### EXTRACTED DATA
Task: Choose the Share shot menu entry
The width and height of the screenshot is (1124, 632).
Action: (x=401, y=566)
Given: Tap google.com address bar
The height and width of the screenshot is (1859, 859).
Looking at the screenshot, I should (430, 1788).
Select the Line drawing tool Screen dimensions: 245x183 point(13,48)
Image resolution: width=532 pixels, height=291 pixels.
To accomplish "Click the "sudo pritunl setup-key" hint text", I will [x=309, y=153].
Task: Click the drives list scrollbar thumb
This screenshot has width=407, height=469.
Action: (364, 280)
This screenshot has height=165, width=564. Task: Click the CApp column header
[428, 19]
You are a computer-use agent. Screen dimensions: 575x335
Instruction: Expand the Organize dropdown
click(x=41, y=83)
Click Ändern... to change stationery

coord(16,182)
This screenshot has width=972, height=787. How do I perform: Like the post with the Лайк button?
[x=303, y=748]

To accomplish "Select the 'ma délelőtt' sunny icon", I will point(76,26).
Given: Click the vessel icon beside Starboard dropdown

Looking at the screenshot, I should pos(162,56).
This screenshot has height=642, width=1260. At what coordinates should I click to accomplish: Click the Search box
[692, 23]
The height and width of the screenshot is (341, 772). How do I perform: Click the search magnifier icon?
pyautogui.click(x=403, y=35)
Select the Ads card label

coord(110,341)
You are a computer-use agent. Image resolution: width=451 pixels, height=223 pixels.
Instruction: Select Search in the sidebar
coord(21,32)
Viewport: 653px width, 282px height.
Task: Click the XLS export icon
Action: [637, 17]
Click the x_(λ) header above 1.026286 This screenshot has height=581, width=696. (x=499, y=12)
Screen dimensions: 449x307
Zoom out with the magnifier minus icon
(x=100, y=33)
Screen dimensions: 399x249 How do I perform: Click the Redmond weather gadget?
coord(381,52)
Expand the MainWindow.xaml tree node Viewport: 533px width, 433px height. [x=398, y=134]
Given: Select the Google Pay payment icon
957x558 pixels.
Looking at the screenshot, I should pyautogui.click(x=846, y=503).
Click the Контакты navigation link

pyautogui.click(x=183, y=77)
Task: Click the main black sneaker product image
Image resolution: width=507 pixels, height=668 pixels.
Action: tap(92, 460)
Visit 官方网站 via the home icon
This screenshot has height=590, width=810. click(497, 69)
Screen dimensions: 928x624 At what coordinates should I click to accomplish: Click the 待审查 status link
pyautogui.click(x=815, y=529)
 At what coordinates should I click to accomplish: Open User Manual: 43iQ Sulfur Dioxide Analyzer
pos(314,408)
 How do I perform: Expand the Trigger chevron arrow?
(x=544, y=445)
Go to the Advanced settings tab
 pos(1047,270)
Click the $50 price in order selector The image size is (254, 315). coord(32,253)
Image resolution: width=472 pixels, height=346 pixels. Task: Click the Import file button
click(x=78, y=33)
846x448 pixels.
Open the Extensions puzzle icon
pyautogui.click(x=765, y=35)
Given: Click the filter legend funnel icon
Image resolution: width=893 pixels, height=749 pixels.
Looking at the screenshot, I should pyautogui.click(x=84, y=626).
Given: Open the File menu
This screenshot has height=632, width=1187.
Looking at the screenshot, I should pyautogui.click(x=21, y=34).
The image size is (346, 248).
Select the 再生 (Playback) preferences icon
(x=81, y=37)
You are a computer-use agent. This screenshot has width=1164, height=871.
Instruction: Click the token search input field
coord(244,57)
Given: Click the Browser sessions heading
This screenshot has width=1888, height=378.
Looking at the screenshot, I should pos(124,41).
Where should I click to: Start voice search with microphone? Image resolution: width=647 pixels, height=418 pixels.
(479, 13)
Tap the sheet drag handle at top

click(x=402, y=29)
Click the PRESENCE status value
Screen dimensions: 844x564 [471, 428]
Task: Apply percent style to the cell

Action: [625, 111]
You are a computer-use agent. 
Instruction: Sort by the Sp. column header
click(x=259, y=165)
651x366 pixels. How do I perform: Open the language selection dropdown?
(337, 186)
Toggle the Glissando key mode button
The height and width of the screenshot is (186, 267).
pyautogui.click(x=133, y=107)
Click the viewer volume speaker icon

### REQUIREMENT
Give the listing above again, word for word.

### PROBLEM SOLUTION
Task: Choose the Share shot menu entry
The width and height of the screenshot is (1124, 632).
Action: (x=401, y=566)
Given: Tap google.com address bar
The height and width of the screenshot is (1859, 859).
Looking at the screenshot, I should (430, 1788).
Select the Line drawing tool Screen dimensions: 245x183 point(13,48)
Image resolution: width=532 pixels, height=291 pixels.
To accomplish "Click the "sudo pritunl setup-key" hint text", I will [x=309, y=153].
Task: Click the drives list scrollbar thumb
This screenshot has width=407, height=469.
Action: (364, 280)
This screenshot has height=165, width=564. Task: Click the CApp column header
[428, 19]
You are a computer-use agent. Screen dimensions: 575x335
Instruction: Expand the Organize dropdown
click(x=41, y=83)
Click Ändern... to change stationery

coord(16,182)
This screenshot has width=972, height=787. How do I perform: Like the post with the Лайк button?
[x=303, y=748]

To accomplish "Select the 'ma délelőtt' sunny icon", I will point(76,26).
Given: Click the vessel icon beside Starboard dropdown

Looking at the screenshot, I should pos(162,56).
This screenshot has height=642, width=1260. At what coordinates should I click to accomplish: Click the Search box
[692, 23]
The height and width of the screenshot is (341, 772). How do I perform: Click the search magnifier icon?
pyautogui.click(x=403, y=35)
Select the Ads card label

coord(110,341)
You are a computer-use agent. Image resolution: width=451 pixels, height=223 pixels.
Instruction: Select Search in the sidebar
coord(21,32)
Viewport: 653px width, 282px height.
Task: Click the XLS export icon
Action: [637, 17]
Click the x_(λ) header above 1.026286 This screenshot has height=581, width=696. (x=499, y=12)
Screen dimensions: 449x307
Zoom out with the magnifier minus icon
(x=100, y=33)
Screen dimensions: 399x249 How do I perform: Click the Redmond weather gadget?
coord(381,52)
Expand the MainWindow.xaml tree node Viewport: 533px width, 433px height. [x=398, y=134]
Given: Select the Google Pay payment icon
957x558 pixels.
Looking at the screenshot, I should pyautogui.click(x=846, y=503).
Click the Контакты navigation link

pyautogui.click(x=183, y=77)
Task: Click the main black sneaker product image
Image resolution: width=507 pixels, height=668 pixels.
Action: tap(92, 460)
Visit 官方网站 via the home icon
This screenshot has height=590, width=810. click(497, 69)
Screen dimensions: 928x624 At what coordinates should I click to accomplish: Click the 待审查 status link
pyautogui.click(x=815, y=529)
 At what coordinates should I click to accomplish: Open User Manual: 43iQ Sulfur Dioxide Analyzer
pos(314,408)
 How do I perform: Expand the Trigger chevron arrow?
(x=544, y=445)
Go to the Advanced settings tab
 pos(1047,270)
Click the $50 price in order selector The image size is (254, 315). coord(32,253)
Image resolution: width=472 pixels, height=346 pixels. Task: Click the Import file button
click(x=78, y=33)
846x448 pixels.
Open the Extensions puzzle icon
pyautogui.click(x=765, y=35)
Given: Click the filter legend funnel icon
Image resolution: width=893 pixels, height=749 pixels.
Looking at the screenshot, I should pyautogui.click(x=84, y=626).
Given: Open the File menu
This screenshot has height=632, width=1187.
Looking at the screenshot, I should pyautogui.click(x=21, y=34).
The image size is (346, 248).
Select the 再生 (Playback) preferences icon
(x=81, y=37)
You are a computer-use agent. This screenshot has width=1164, height=871.
Instruction: Click the token search input field
coord(244,57)
Given: Click the Browser sessions heading
This screenshot has width=1888, height=378.
Looking at the screenshot, I should pos(124,41).
Where should I click to: Start voice search with microphone? Image resolution: width=647 pixels, height=418 pixels.
(479, 13)
Tap the sheet drag handle at top

click(x=402, y=29)
Click the PRESENCE status value
Screen dimensions: 844x564 [471, 428]
Task: Apply percent style to the cell

Action: [625, 111]
You are a computer-use agent. 
Instruction: Sort by the Sp. column header
click(x=259, y=165)
651x366 pixels. How do I perform: Open the language selection dropdown?
(337, 186)
Toggle the Glissando key mode button
The height and width of the screenshot is (186, 267).
pyautogui.click(x=133, y=107)
Click the viewer volume speaker icon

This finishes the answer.